* Estratto fornito
-=-=-=-=-

Fare la rivoluzione a novembre, a Firenze
"Abbiamo pensato di non nasconderci", scrive Matteo Renzi presentando l'adunata ribelle della settimana prossima
di Matteo Renzi
Fare la rivoluzione è sempre esaltante e pericoloso. Fare la rivoluzione a novembre può sembrare provocatorio e indelicato. Fare la rivoluzione a Firenze è suggestivo e persino romantico. Ma al di là di tutto, il problema è che fare la rivoluzione, oggi, è un imperativo morale irrinunciabile. Nessuna esagerazione, sia chiaro. Siamo gente di campagna, abituata al senso delle proporzioni: sappiamo non prenderci troppo sul serio.

-=-=-=-=-

* Dati forniti
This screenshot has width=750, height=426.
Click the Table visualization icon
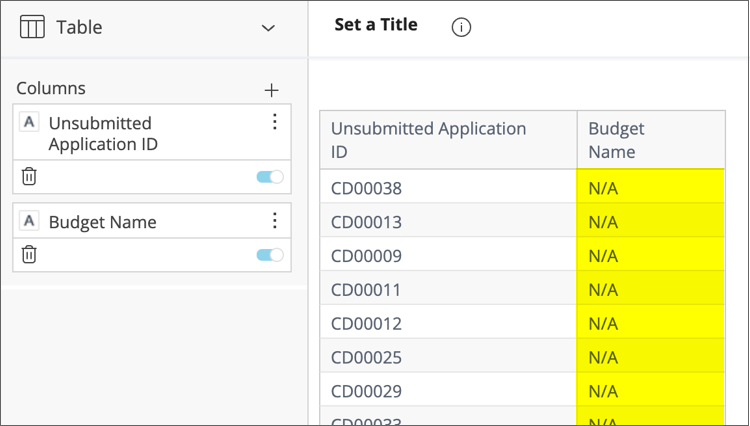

-=-=-=-=-

* Consegna A
Riscrivi il passo dell'estratto partendo da "Fare la rivoluzione a novembre, a" e proseguendo fino a "troppo sul serio.", ma sostituisci "Firenze" con "Bologna".
* Consegna B
In base all'estratto, rispondi alle domande.
(i) In quale città si fa la rivoluzione secondo il titolo?
(ii) Quando si terrà l'adunata ribelle?
(iii) Che gente dice di essere chi scrive?
Le righe costituiscono materiale a sé, distinto dall'estratto.

* Risposta attesa A
Fare la rivoluzione a novembre, a Bologna
"Abbiamo pensato di non nasconderci", scrive Matteo Renzi presentando l'adunata ribelle della settimana prossima
di Matteo Renzi
Fare la rivoluzione è sempre esaltante e pericoloso. Fare la rivoluzione a novembre può sembrare provocatorio e indelicato. Fare la rivoluzione a Bologna è suggestivo e persino romantico. Ma al di là di tutto, il problema è che fare la rivoluzione, oggi, è un imperativo morale irrinunciabile. Nessuna esagerazione, sia chiaro. Siamo gente di campagna, abituata al senso delle proporzioni: sappiamo non prenderci troppo sul serio.

* Risposta attesa B
(i) A Firenze.
(ii) La settimana prossima.
(iii) Gente di campagna.